Job —
Convert the lines below into a numbered list, omitting any blank lines.

Given data —

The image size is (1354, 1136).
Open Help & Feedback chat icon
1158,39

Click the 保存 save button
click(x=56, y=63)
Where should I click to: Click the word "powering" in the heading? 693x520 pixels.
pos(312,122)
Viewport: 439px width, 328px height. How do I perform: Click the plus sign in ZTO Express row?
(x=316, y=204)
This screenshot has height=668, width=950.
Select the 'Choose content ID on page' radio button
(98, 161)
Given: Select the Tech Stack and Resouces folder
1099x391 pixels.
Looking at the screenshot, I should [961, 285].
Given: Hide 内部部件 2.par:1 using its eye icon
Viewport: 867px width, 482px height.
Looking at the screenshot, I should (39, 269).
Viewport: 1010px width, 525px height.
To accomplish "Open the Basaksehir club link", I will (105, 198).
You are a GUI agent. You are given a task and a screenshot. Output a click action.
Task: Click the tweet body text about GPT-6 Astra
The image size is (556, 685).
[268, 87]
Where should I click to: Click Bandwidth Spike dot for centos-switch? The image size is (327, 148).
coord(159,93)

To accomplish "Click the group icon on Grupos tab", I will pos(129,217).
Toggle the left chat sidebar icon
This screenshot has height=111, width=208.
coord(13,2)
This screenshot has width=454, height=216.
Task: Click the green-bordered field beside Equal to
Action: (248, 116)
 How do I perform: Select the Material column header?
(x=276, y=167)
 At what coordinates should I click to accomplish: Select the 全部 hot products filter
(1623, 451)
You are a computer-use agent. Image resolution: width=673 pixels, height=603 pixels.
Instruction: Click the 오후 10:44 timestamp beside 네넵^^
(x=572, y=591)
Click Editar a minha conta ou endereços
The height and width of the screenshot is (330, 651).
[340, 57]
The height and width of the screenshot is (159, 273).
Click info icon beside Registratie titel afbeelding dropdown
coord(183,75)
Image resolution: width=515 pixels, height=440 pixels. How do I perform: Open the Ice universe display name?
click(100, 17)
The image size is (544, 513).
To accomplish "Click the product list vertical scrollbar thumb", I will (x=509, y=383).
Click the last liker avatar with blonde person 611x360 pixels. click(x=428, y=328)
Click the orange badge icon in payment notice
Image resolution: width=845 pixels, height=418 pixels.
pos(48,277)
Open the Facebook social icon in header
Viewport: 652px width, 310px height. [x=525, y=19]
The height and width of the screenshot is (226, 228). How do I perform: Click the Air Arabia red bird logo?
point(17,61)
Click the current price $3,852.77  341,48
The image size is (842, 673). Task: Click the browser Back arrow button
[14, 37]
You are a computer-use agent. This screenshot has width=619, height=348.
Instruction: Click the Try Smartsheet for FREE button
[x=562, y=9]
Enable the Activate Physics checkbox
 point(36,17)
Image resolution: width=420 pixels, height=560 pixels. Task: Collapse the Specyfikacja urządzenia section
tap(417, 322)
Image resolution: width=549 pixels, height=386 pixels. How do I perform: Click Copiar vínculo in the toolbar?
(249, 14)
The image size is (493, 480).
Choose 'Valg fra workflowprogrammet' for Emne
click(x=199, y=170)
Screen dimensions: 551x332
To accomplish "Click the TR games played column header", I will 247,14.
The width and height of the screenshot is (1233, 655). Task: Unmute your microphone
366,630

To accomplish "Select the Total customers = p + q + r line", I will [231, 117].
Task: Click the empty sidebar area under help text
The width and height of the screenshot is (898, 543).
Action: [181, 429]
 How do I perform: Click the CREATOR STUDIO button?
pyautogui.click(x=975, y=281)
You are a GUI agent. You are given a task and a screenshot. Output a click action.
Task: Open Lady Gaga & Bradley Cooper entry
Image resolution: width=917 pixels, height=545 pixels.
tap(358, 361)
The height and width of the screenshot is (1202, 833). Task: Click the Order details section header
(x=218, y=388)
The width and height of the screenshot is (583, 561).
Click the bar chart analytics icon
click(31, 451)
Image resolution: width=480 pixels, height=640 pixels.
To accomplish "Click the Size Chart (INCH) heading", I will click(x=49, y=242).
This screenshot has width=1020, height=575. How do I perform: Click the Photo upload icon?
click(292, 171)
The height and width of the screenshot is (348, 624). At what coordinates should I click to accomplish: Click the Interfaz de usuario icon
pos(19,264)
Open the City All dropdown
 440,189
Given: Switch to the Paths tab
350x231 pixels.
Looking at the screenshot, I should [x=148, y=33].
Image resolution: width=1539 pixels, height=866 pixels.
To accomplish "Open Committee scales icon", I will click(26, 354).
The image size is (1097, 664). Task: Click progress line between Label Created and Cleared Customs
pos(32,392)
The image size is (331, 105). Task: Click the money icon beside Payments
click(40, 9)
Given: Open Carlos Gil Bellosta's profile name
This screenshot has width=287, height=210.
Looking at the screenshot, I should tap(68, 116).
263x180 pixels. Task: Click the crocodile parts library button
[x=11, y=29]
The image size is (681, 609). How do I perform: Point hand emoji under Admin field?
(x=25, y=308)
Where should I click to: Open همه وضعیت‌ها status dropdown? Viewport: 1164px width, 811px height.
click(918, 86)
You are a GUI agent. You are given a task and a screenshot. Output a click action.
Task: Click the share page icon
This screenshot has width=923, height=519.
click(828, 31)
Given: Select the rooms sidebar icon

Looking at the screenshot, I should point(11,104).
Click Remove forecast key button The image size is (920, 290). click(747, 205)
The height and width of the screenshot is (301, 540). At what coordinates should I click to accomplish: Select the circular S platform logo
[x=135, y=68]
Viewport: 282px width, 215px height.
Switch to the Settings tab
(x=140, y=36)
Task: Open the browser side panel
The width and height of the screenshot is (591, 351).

Task output —
1. The image size is (1354, 1136).
2. Open Help & Feedback chat icon
3. 1158,39
4. Click the 保存 save button
5. click(x=56, y=63)
6. Where should I click to: Click the word "powering" in the heading? 693x520 pixels.
7. pos(312,122)
8. Viewport: 439px width, 328px height. How do I perform: Click the plus sign in ZTO Express row?
9. (x=316, y=204)
10. This screenshot has height=668, width=950.
11. Select the 'Choose content ID on page' radio button
12. (98, 161)
13. Given: Select the Tech Stack and Resouces folder
14. 1099x391 pixels.
15. Looking at the screenshot, I should [961, 285].
16. Given: Hide 内部部件 2.par:1 using its eye icon
17. Viewport: 867px width, 482px height.
18. Looking at the screenshot, I should (39, 269).
19. Viewport: 1010px width, 525px height.
20. To accomplish "Open the Basaksehir club link", I will (105, 198).
21. You are a GUI agent. You are given a task and a screenshot. Output a click action.
22. Task: Click the tweet body text about GPT-6 Astra
23. The image size is (556, 685).
24. [268, 87]
25. Where should I click to: Click Bandwidth Spike dot for centos-switch? The image size is (327, 148).
26. coord(159,93)
27. To accomplish "Click the group icon on Grupos tab", I will pos(129,217).
28. Toggle the left chat sidebar icon
29. This screenshot has height=111, width=208.
30. coord(13,2)
31. This screenshot has width=454, height=216.
32. Task: Click the green-bordered field beside Equal to
33. Action: (248, 116)
34.  How do I perform: Select the Material column header?
35. (x=276, y=167)
36.  At what coordinates should I click to accomplish: Select the 全部 hot products filter
37. (1623, 451)
38. You are a computer-use agent. Image resolution: width=673 pixels, height=603 pixels.
39. Instruction: Click the 오후 10:44 timestamp beside 네넵^^
40. (x=572, y=591)
41. Click Editar a minha conta ou endereços
42. The height and width of the screenshot is (330, 651).
43. [340, 57]
44. The height and width of the screenshot is (159, 273).
45. Click info icon beside Registratie titel afbeelding dropdown
46. coord(183,75)
47. Image resolution: width=515 pixels, height=440 pixels. How do I perform: Open the Ice universe display name?
48. click(100, 17)
49. The image size is (544, 513).
50. To accomplish "Click the product list vertical scrollbar thumb", I will (x=509, y=383).
51. Click the last liker avatar with blonde person 611x360 pixels. click(x=428, y=328)
52. Click the orange badge icon in payment notice
53. Image resolution: width=845 pixels, height=418 pixels.
54. pos(48,277)
55. Open the Facebook social icon in header
56. Viewport: 652px width, 310px height. [x=525, y=19]
57. The height and width of the screenshot is (226, 228). How do I perform: Click the Air Arabia red bird logo?
58. point(17,61)
59. Click the current price $3,852.77  341,48
60. The image size is (842, 673). Task: Click the browser Back arrow button
61. [14, 37]
62. You are a computer-use agent. This screenshot has width=619, height=348.
63. Instruction: Click the Try Smartsheet for FREE button
64. [x=562, y=9]
65. Enable the Activate Physics checkbox
66.  point(36,17)
67. Image resolution: width=420 pixels, height=560 pixels. Task: Collapse the Specyfikacja urządzenia section
68. tap(417, 322)
69. Image resolution: width=549 pixels, height=386 pixels. How do I perform: Click Copiar vínculo in the toolbar?
70. (249, 14)
71. The image size is (493, 480).
72. Choose 'Valg fra workflowprogrammet' for Emne
73. click(x=199, y=170)
74. Screen dimensions: 551x332
75. To accomplish "Click the TR games played column header", I will 247,14.
76. The width and height of the screenshot is (1233, 655). Task: Unmute your microphone
77. 366,630
78. To accomplish "Select the Total customers = p + q + r line", I will [231, 117].
79. Task: Click the empty sidebar area under help text
80. The width and height of the screenshot is (898, 543).
81. Action: [181, 429]
82.  How do I perform: Click the CREATOR STUDIO button?
83. pyautogui.click(x=975, y=281)
84. You are a GUI agent. You are given a task and a screenshot. Output a click action.
85. Task: Open Lady Gaga & Bradley Cooper entry
86. Image resolution: width=917 pixels, height=545 pixels.
87. tap(358, 361)
88. The height and width of the screenshot is (1202, 833). Task: Click the Order details section header
89. (x=218, y=388)
90. The width and height of the screenshot is (583, 561).
91. Click the bar chart analytics icon
92. click(31, 451)
93. Image resolution: width=480 pixels, height=640 pixels.
94. To accomplish "Click the Size Chart (INCH) heading", I will click(x=49, y=242).
95. This screenshot has width=1020, height=575. How do I perform: Click the Photo upload icon?
96. click(292, 171)
97. The height and width of the screenshot is (348, 624). At what coordinates should I click to accomplish: Click the Interfaz de usuario icon
98. pos(19,264)
99. Open the City All dropdown
100.  440,189
101. Given: Switch to the Paths tab
102. 350x231 pixels.
103. Looking at the screenshot, I should [x=148, y=33].
104. Image resolution: width=1539 pixels, height=866 pixels.
105. To accomplish "Open Committee scales icon", I will click(26, 354).
106. The image size is (1097, 664). Task: Click progress line between Label Created and Cleared Customs
107. pos(32,392)
108. The image size is (331, 105). Task: Click the money icon beside Payments
109. click(40, 9)
110. Given: Open Carlos Gil Bellosta's profile name
111. This screenshot has width=287, height=210.
112. Looking at the screenshot, I should tap(68, 116).
113. 263x180 pixels. Task: Click the crocodile parts library button
114. [x=11, y=29]
115. The image size is (681, 609). How do I perform: Point hand emoji under Admin field?
116. (x=25, y=308)
117. Where should I click to: Open همه وضعیت‌ها status dropdown? Viewport: 1164px width, 811px height.
118. click(918, 86)
119. You are a GUI agent. You are given a task and a screenshot. Output a click action.
120. Task: Click the share page icon
121. This screenshot has width=923, height=519.
122. click(828, 31)
123. Given: Select the rooms sidebar icon
124. Looking at the screenshot, I should point(11,104).
125. Click Remove forecast key button The image size is (920, 290). click(747, 205)
126. The height and width of the screenshot is (301, 540). At what coordinates should I click to accomplish: Select the circular S platform logo
127. [x=135, y=68]
128. Viewport: 282px width, 215px height.
129. Switch to the Settings tab
130. (x=140, y=36)
131. Task: Open the browser side panel
132. The width and height of the screenshot is (591, 351).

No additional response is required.